PADA akhir pekan lalu dolar AS kembali berada di bawah Rp 14.000. Gubernur Bank Indonesia Perry Warjiyo dalam sebuah video conference beberapa hari lalu meyakini rupiah akan mampu melanjutkan penguatannya. Menurut dia, tingkat inflasi rendah, defisit neraca transaksi berjalan yang juga rendah, dan perbedaan antara tingkat bunga domestik dan luar negeri merupakan faktor-faktor yang bisa membuat nilai rupiah berpotensi naik lagi. Pada saat yang sama, harga-harga saham juga menguat.

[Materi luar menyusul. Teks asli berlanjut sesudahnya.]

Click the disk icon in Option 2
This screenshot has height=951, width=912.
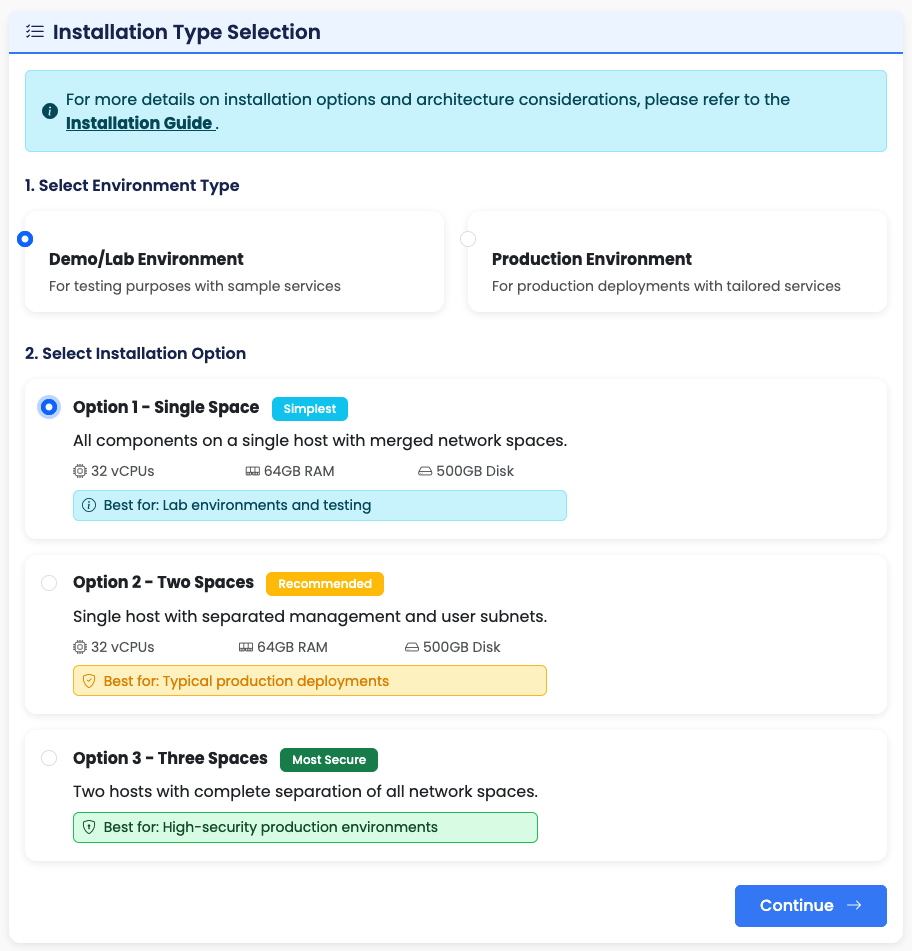411,647
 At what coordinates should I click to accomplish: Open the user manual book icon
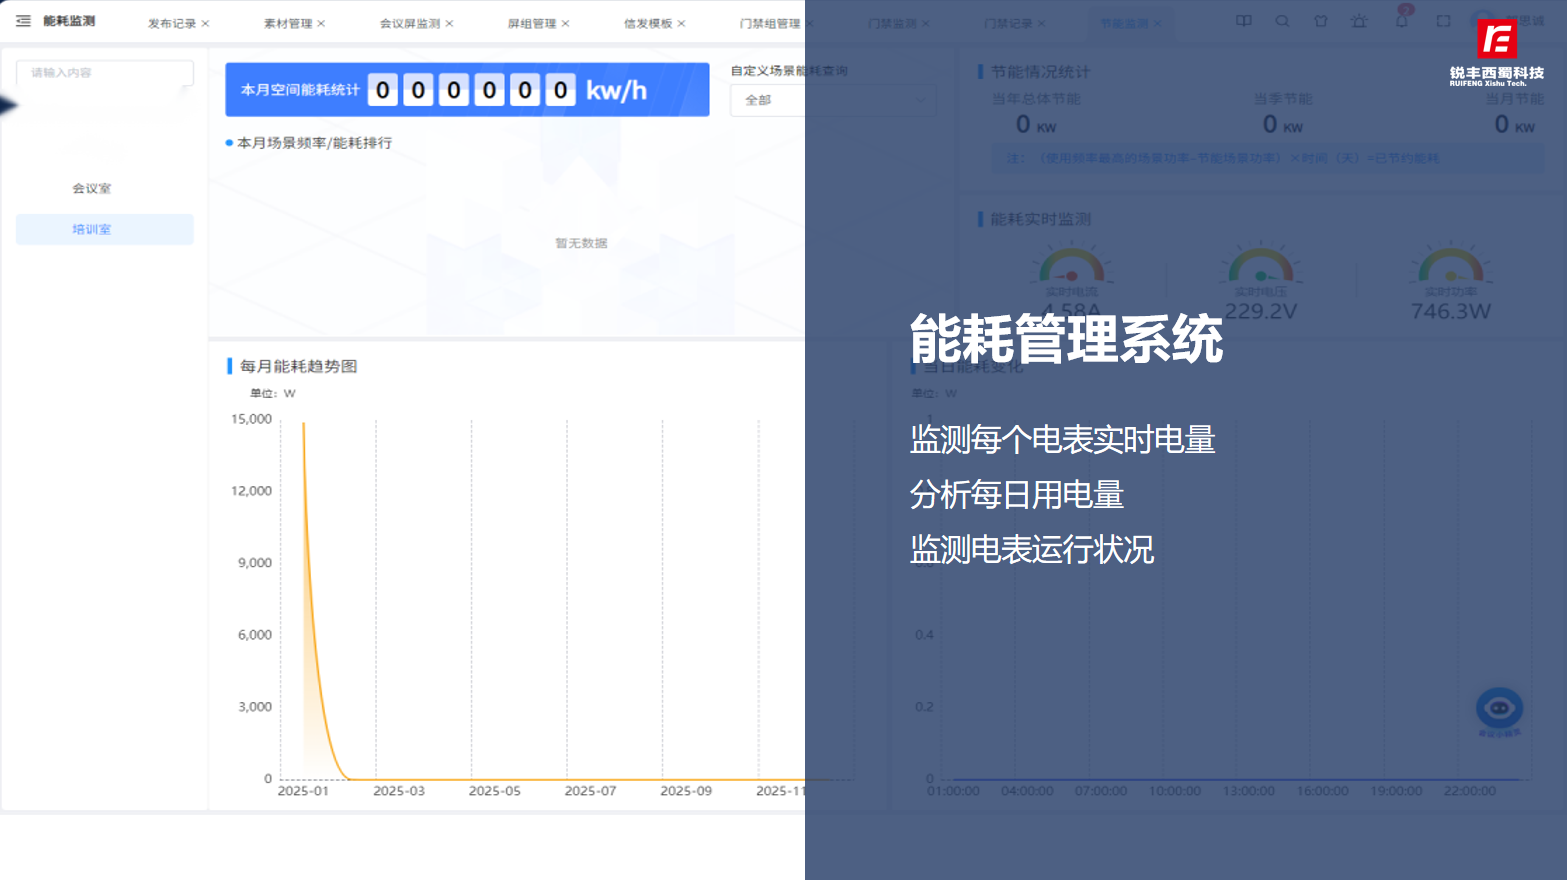tap(1243, 21)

Pada Senin (8/6) lalu, kenaikan Indeks Harga Saham Gabungan (IHSG) mencapai 2,5 persen. Hari itu bursa-bursa saham di Asia memang mengalami rally atau penguatan harga yang signifikan. Bintang dari kegairahan bursa saham hari itu adalah Bursa Efek Indonesia (BEI). Penetapan periode transisi dalam penanganan penyebaran Covid-19 di Jakarta disebut sebagai pemicu penguatan di pasar keuangan negeri ini. Periode transisi dipersepsikan bakal menggerakkan perekonomian dari kelesuan.

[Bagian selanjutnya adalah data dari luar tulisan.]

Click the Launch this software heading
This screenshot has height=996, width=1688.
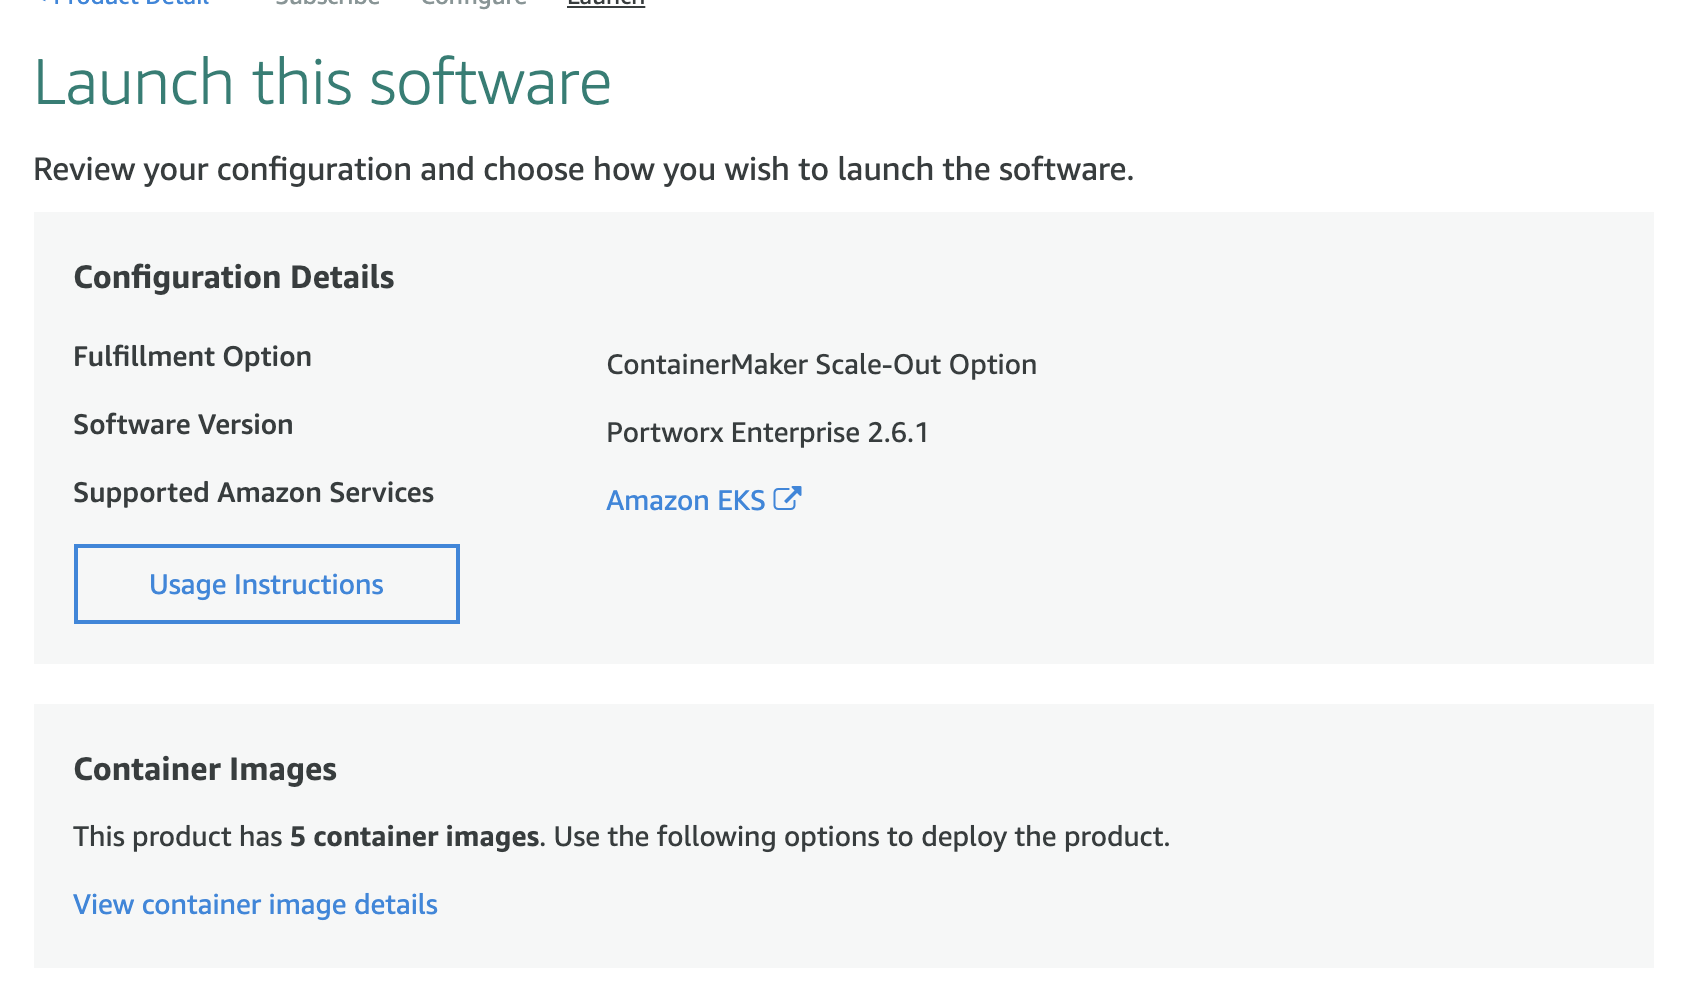click(322, 82)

Ketika Covid-19 mulai menyerang Indonesia, harga-harga saham dan rupiah anjlok. Dinamika di pasar keuangan biasa disebut sebagai leading indicator atau bereaksi mendahului apa yang akan terjadi di sektor riil. Bila sektor riil diperkirakan bakal mengalami persoalan, maka harga-harga saham dan nilai tukar rupiah biasanya akan turun. Hal sebaliknya terjadi bila perekonomian diperkirakan bakal bergairah. Karena itulah saat ini rupiah dan sahamsaham yang dijual di BEI menunjukkan performa positif.